Dans la capitale Hargeisa, les célébrations ont pris une dimension symbolique forte. Pour de nombreux habitants, cette reconnaissance représente une victoire diplomatique historique après plus de trois décennies d’isolement international. Mais derrière l’enthousiasme officiel, des inquiétudes persistent quant aux conséquences politiques, sécuritaires et régionales de ce rapprochement avec Israël.
Une reconnaissance qui bouleverse les équilibres régionaux
Depuis son autodétermination en 1991 après l’effondrement de l’État somalien, le Somaliland fonctionne comme un territoire autonome doté de ses propres institutions, de son armée et de son système politique. Malgré cette stabilité relative comparée au reste de la Somalie, aucune reconnaissance internationale officielle n’avait été accordée jusqu’à l’initiative israélienne de décembre dernier.
Cette décision a provoqué une vive réaction de Mogadiscio, qui continue de considérer le Somaliland comme une partie intégrante du territoire somalien.
Le Somaliland possède pourtant plusieurs atouts stratégiques majeurs : une longue façade maritime sur le golfe d’Aden, une position clé sur les routes commerciales mondiales ainsi qu’une situation sécuritaire souvent jugée plus stable que celle du reste de la Somalie.
Malgré cela, la majorité des États restent prudents, craignant qu’une reconnaissance officielle n’encourage d’autres revendications séparatistes dans différentes régions du monde.
Des tensions internes souvent ignorées
L’image d’un Somaliland entièrement stabilisé masque toutefois des fractures internes importantes. Les rivalités claniques demeurent fortes dans certaines régions, notamment dans l’Awdal, près de Djibouti, ainsi que dans les territoires orientaux disputés avec le Puntland.
Fin décembre, des manifestations ont éclaté à Borama contre la reconnaissance israélienne et contre le gouvernement d’Hargeisa, accusé par certains groupes de marginaliser plusieurs communautés locales.
Par ailleurs, le Somaliland ne contrôle pas totalement les territoires qu’il revendique. Les régions de Sool, Sanaag et Cayn restent au cœur d’importantes tensions avec des groupes opposés aux autorités somalilandaises.
En 2023, les affrontements autour de Las Anod avaient provoqué des milliers de victimes et d’importants déplacements de population, selon plusieurs organisations internationales de défense des droits humains.
Les craintes liées à la présence israélienne
La coopération avec Israël suscite également des réserves au sein même du Somaliland, territoire majoritairement musulman et conservateur. Plusieurs chefs religieux critiques à l’égard de ce rapprochement auraient été arrêtés ces derniers mois.

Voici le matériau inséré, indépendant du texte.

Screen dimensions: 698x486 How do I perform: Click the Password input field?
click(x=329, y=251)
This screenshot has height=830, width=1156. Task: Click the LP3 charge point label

Le déplacement en janvier du ministre israélien des Affaires étrangères Gideon Sa’ar a renforcé les tensions régionales, notamment après des déclarations évoquant une coopération sécuritaire accrue dans la région.
Des groupes armés comme les Houthis du Yémen ont déjà averti qu’une présence israélienne au Somaliland pourrait être considérée comme une cible militaire.
Les déclarations récentes de l’ancien général israélien Amir Avivi, évoquant la construction d’infrastructures israéliennes sur le territoire, ont également alimenté les inquiétudes d’une partie de la population locale.
Pour certains habitants, la reconnaissance internationale tant espérée pourrait désormais exposer le Somaliland à de nouvelles tensions régionales et à des risques sécuritaires inédits dans cette partie stratégique de la Corne de l’Afrique.